The rest of the stuff, with people writhing on the ground or saying wacky religious right stuff? Can't be tied to Palin. Most of it isn't even her church. And the editing and production quality of this video are deliberately confusing and alarmist.
As an example, I grew up as a once-a-week Catholic. By eighth grade, I was already questioning the whole thing. Mine was a very typical midwestern Catholic church. However, we did have a visiting priest from Africa who SCREAMED at us about HELL for 45 minutes one Sunday. And, some of the church members were "born again," so they had their own meetings where they'd speak in tongues, weep and all that. Did that have anything to do with me and my beliefs? Hell no.
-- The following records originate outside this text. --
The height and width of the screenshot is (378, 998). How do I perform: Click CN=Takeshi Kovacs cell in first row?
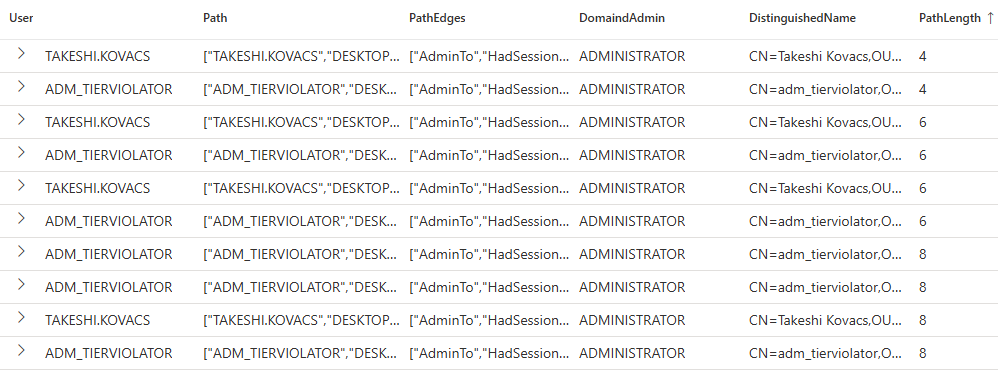826,56
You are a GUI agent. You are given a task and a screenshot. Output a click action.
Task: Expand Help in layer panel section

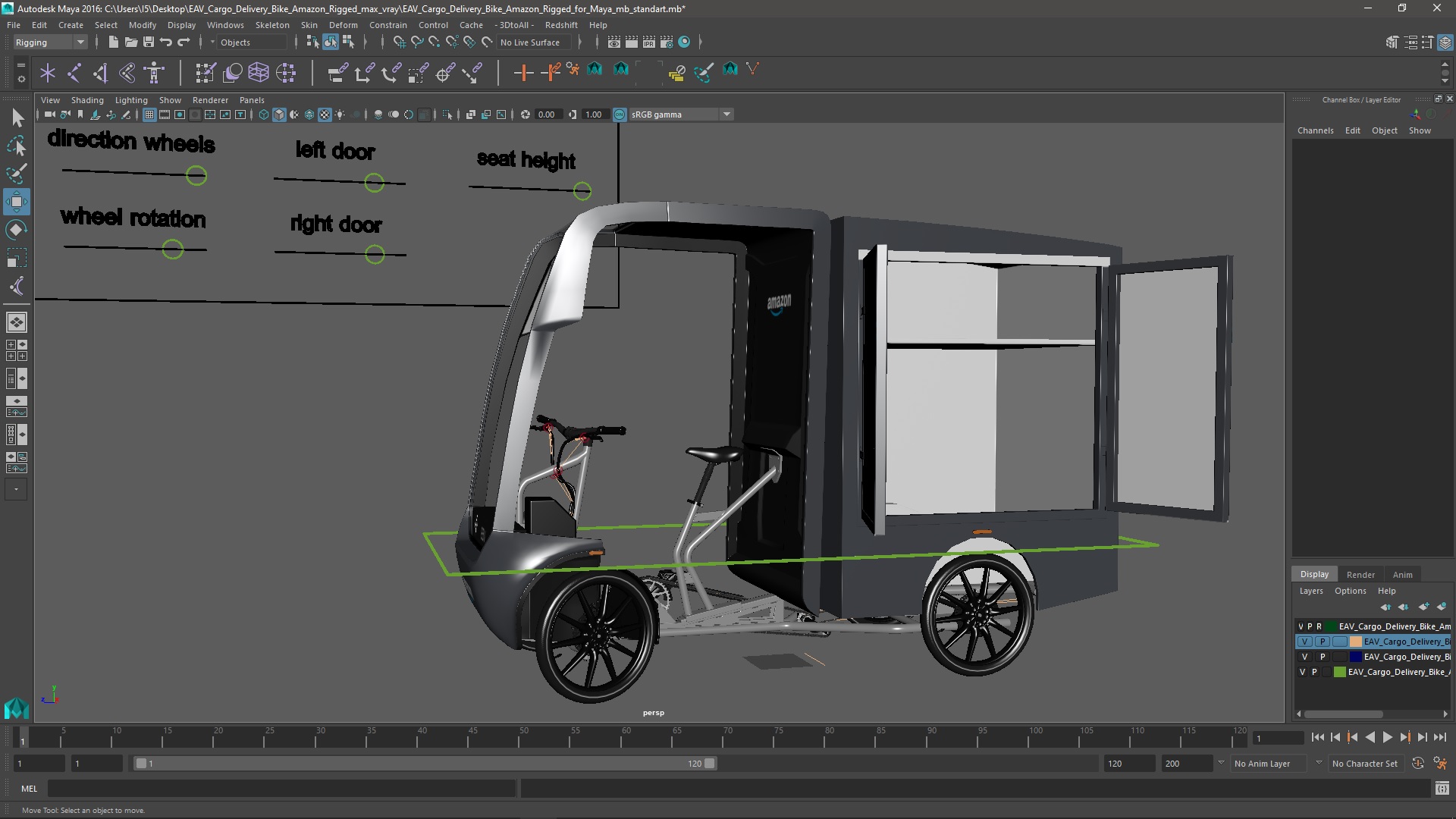tap(1387, 590)
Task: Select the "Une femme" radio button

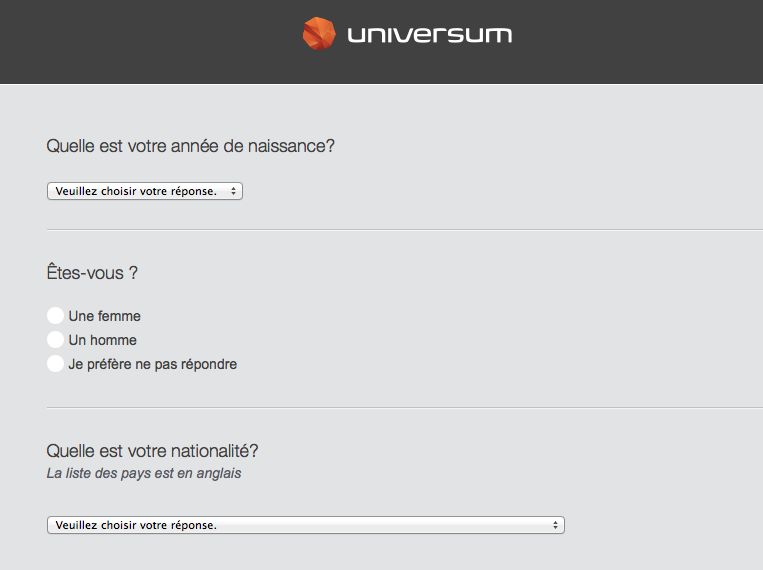Action: click(x=55, y=315)
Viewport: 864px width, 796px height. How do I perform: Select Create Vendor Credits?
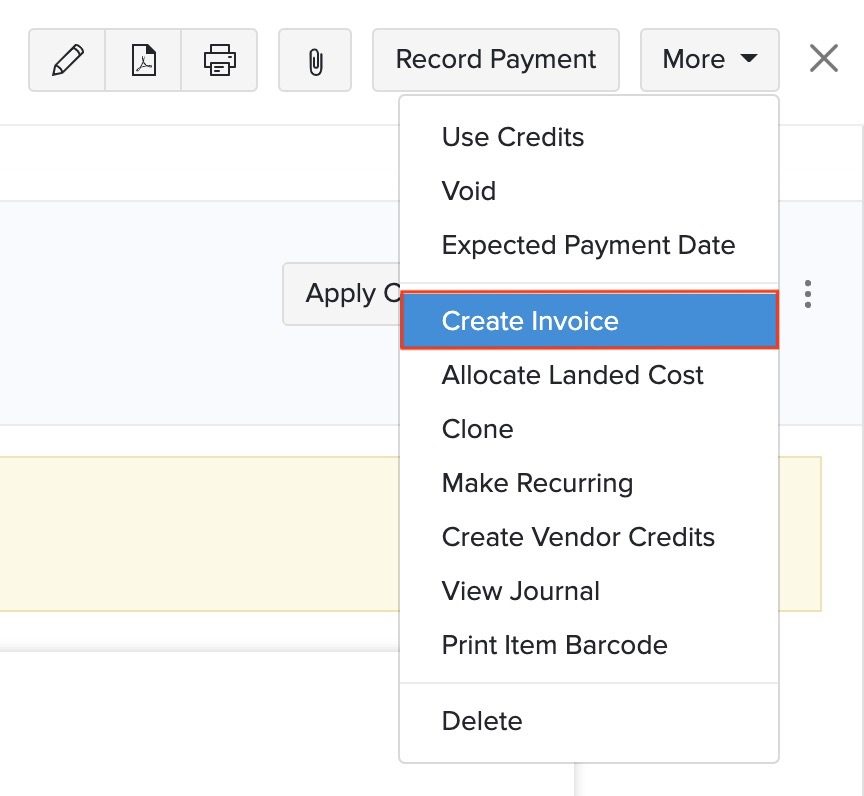click(x=578, y=537)
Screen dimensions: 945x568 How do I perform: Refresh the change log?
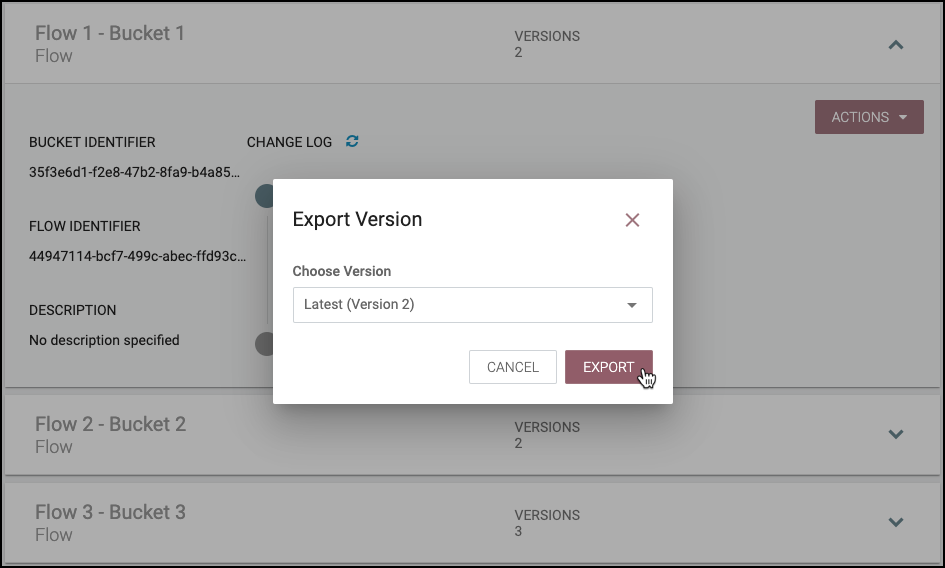click(x=352, y=142)
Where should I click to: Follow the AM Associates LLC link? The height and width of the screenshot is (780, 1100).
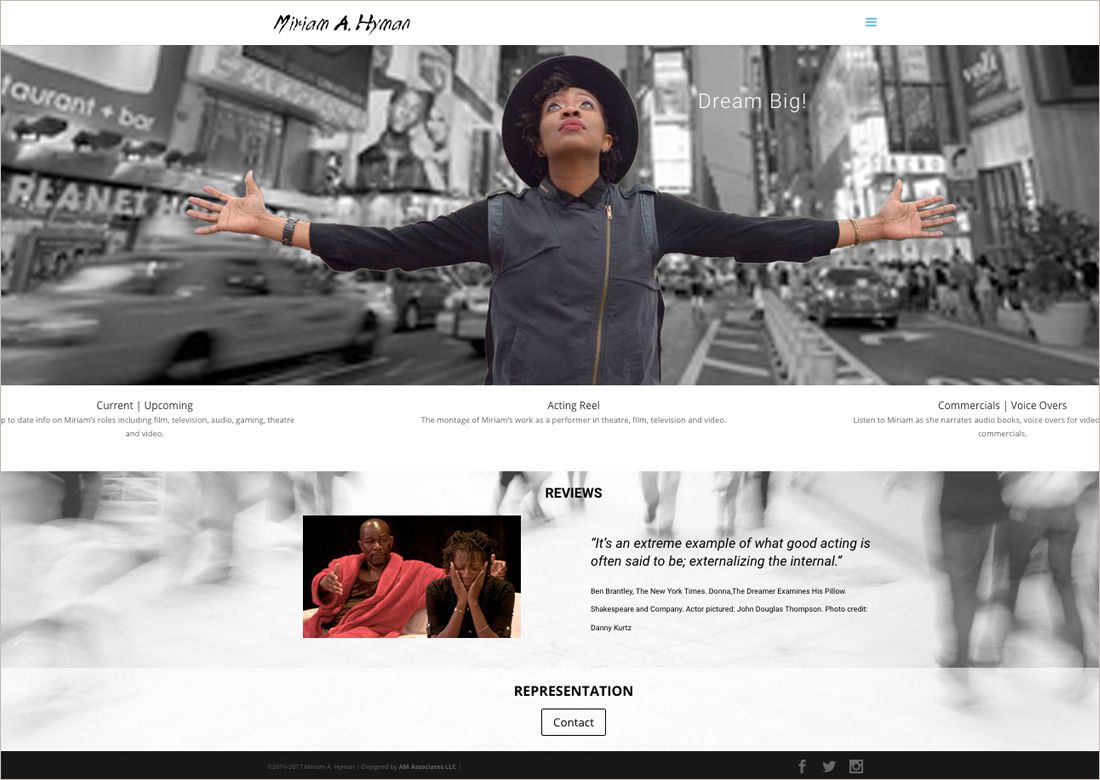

If you want to know about Palin and her religious beliefs, you'll have to go look them up. A few things I know (anyone please contradict if I'm wrong). She's a creationist and wouldn't mind if creationism was taught in the schools, although she didn't push for it as governor.
These are direct quotes from Palin herself:
"I can do my job there in developing our natural resources and doing things like getting the roads paved and making sure our troopers have their cop cars and their uniforms and their guns, and making sure our public schools are funded," she said in June to ministry students at her former church. "But really, all of that stuff doesn't do any good if the people of Alaska's heart isn't right with God."
"Pray our military men and women who are striving to do what is right also for this country — that our national leaders are sending them out on a task that is from God," Palin said. "That's what we have to make sure that we're praying for, that there is a plan and that plan is God's plan."
The only religious thing I've found on Palin that I find truly disturbing is this excerpt from Salon:
[Another valley activist, Philip Munger, says that Palin also helped push the evangelical drive to take over the Mat-Su Borough school board. “She wanted to get people who believed in creationism on the board,” said Munger, a music composer and teacher. “I bumped into her once after my band played at a graduation ceremony at the Assembly of God. I said, ‘Sarah, how can you believe in creationism — your father’s a science teacher.’ And she said, ‘We don’t have to agree on everything.’
![](http://sacdcad03.salon.com/RealMedia/ads/Creatives/default/empty.gif)
“I pushed her on the earth’s creation, whether it was really less than 7,000 years old and whether dinosaurs and humans walked the earth at the same time. And she said yes, she’d seen images somewhere of dinosaur fossils with human footprints in them.”
Munger also asked Palin if she truly believed in the End of Days, the doomsday scenario when the Messiah will return. “She looked in my eyes and said, ‘Yes, I think I will see Jesus come back to earth in my lifetime.’”]
If you think the end of days is coming, why would Global Warming, war in the Middle East, or running out of money and oil matter-- after all, it's all part of God's plan. That's the only part that disturbs me. If she really believes the end of the world is coming, she won't try to stop it.